*Material for this task*.
Content starts

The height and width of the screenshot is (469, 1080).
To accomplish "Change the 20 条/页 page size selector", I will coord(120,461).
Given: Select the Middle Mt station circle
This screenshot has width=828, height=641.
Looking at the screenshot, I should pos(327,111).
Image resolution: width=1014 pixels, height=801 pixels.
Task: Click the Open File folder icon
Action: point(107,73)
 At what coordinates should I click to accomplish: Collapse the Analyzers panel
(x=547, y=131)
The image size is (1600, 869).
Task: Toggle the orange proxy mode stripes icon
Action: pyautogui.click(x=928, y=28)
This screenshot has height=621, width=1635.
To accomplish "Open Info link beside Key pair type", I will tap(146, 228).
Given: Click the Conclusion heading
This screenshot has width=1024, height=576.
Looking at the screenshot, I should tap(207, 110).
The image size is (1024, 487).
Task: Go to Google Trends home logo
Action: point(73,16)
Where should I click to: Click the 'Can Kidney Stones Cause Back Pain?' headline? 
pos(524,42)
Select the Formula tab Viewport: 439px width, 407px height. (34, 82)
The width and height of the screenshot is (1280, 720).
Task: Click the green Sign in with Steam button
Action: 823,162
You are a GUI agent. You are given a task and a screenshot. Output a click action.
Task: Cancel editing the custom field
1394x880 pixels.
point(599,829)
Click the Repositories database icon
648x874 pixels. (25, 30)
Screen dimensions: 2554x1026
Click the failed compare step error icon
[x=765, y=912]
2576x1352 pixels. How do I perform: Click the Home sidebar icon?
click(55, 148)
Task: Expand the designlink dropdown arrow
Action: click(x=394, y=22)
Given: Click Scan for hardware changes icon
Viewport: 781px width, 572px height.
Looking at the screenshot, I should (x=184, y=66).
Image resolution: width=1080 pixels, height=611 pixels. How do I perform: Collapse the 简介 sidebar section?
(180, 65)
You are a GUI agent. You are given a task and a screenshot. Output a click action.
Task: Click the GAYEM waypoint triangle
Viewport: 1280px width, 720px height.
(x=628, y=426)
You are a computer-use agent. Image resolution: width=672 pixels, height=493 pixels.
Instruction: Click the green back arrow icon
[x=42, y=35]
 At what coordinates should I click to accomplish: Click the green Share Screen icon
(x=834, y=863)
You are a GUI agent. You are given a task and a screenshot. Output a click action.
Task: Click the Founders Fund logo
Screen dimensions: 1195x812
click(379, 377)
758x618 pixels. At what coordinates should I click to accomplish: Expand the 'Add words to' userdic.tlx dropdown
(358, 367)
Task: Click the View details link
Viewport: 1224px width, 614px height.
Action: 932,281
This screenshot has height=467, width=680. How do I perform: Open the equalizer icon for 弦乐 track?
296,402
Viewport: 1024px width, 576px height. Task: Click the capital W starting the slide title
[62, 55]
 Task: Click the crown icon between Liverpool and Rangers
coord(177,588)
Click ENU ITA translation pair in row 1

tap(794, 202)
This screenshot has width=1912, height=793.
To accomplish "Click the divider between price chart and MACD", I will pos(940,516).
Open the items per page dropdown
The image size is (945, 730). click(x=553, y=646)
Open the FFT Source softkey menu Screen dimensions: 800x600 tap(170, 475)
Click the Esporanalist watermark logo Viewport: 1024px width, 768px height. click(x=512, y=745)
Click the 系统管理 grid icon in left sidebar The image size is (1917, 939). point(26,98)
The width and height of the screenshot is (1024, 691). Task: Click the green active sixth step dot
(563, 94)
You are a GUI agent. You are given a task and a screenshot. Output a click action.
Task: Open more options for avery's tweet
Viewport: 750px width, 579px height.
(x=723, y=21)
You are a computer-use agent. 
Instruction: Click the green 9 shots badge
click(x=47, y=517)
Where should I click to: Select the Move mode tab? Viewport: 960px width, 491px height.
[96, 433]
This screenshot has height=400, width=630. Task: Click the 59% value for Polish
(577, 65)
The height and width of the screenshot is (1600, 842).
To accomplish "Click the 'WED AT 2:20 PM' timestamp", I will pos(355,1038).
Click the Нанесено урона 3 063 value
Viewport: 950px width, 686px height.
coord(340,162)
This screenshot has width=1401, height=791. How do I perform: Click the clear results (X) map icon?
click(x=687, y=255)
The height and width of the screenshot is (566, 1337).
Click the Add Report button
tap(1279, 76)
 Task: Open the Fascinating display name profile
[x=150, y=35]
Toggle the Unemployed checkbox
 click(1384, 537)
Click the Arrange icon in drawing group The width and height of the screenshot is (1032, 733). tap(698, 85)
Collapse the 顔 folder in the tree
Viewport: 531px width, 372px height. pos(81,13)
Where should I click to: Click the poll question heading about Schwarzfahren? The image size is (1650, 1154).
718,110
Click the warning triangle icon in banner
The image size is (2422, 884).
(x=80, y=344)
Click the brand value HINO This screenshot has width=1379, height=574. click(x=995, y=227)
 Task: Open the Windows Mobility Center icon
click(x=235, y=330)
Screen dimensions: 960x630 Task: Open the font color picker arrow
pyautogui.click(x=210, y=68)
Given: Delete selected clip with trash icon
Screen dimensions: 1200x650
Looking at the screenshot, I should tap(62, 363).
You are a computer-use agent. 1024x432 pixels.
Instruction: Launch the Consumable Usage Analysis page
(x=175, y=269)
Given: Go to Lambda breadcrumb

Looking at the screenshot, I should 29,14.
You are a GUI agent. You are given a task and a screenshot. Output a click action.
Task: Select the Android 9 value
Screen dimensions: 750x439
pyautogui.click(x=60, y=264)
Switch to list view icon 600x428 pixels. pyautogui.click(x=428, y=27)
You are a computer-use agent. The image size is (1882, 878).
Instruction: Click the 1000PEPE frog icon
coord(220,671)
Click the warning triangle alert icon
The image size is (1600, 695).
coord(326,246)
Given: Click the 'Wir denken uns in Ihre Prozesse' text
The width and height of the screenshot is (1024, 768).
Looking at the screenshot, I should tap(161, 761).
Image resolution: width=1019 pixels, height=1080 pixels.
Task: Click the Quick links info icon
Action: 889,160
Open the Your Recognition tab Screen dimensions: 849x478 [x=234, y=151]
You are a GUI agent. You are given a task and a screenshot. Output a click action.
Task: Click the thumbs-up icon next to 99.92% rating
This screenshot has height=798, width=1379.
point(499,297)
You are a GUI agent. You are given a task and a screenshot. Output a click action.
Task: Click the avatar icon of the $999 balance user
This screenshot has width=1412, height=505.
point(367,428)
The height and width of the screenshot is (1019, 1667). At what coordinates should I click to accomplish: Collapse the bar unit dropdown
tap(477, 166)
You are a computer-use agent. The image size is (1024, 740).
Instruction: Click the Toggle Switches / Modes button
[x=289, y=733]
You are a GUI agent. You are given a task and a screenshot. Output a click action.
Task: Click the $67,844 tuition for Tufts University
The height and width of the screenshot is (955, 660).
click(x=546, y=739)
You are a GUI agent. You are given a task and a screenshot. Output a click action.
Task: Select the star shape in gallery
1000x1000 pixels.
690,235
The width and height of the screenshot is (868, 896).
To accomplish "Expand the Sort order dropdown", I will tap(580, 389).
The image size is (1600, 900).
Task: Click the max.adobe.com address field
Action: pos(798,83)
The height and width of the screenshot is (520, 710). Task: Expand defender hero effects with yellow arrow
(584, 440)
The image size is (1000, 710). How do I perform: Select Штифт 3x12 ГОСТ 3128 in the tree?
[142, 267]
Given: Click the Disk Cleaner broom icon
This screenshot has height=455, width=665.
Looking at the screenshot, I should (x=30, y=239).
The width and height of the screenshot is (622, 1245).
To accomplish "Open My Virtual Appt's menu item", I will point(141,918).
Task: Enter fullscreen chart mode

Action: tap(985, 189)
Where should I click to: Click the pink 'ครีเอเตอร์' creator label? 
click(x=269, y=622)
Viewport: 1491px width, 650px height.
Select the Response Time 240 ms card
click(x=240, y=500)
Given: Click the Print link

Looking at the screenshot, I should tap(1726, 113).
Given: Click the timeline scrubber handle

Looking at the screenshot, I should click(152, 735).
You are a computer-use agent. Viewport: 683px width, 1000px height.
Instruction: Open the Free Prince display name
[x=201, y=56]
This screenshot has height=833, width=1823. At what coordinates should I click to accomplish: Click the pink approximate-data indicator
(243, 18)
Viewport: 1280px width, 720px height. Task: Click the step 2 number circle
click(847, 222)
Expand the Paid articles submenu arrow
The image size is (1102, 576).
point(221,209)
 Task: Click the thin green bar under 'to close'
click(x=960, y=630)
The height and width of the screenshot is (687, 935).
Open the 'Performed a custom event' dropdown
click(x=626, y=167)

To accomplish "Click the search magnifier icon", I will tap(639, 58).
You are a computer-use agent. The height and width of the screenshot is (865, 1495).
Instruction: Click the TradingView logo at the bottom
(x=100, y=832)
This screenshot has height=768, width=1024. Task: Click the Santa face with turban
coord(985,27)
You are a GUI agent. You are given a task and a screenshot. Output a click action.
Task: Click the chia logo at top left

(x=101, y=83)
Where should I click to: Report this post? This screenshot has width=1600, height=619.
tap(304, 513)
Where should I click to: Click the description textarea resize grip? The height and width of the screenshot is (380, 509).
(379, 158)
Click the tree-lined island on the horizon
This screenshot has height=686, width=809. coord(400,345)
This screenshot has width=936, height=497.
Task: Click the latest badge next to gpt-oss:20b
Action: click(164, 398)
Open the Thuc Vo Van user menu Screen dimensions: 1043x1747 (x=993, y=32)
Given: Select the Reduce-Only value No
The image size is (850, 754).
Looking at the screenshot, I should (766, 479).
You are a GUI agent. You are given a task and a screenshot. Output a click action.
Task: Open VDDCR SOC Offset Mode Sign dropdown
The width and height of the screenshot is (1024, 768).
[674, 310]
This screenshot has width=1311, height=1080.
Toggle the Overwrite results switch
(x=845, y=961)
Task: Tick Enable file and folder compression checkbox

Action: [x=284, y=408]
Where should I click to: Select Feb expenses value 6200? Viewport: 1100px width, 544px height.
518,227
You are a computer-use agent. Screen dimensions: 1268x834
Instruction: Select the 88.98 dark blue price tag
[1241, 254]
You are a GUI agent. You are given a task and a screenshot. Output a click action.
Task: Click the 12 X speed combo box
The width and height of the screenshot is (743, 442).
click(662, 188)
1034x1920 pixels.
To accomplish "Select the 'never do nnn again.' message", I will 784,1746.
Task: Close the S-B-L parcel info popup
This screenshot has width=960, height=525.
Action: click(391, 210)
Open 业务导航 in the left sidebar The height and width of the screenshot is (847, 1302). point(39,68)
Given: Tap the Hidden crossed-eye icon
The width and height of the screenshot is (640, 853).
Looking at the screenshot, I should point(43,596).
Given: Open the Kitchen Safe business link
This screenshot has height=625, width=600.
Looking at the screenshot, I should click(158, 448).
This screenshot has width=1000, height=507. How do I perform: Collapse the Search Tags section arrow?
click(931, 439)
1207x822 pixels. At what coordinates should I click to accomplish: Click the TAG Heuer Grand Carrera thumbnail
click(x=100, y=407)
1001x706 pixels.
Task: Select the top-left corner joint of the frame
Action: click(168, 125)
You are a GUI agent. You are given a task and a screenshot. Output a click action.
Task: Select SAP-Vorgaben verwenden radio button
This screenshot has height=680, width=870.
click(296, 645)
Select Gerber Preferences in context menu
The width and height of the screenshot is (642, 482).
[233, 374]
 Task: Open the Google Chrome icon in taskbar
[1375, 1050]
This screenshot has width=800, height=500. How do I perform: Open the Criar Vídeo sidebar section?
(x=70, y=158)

Content ends

*Problem statement*.
Copy each line of the records that has "computer" in it.

*Solution to the problem*.
You are a computer-use agent. Image resolution: width=672 pixels, height=493 pixels.
You are a computer-use agent. 
You are a computer-use agent. 1024x432 pixels.
You are a computer-use agent. The image size is (1882, 878).
You are a computer-use agent. The image size is (1024, 740).
You are a computer-use agent. Viewport: 683px width, 1000px height.
You are a computer-use agent. The height and width of the screenshot is (865, 1495).
You are a computer-use agent. Screen dimensions: 1268x834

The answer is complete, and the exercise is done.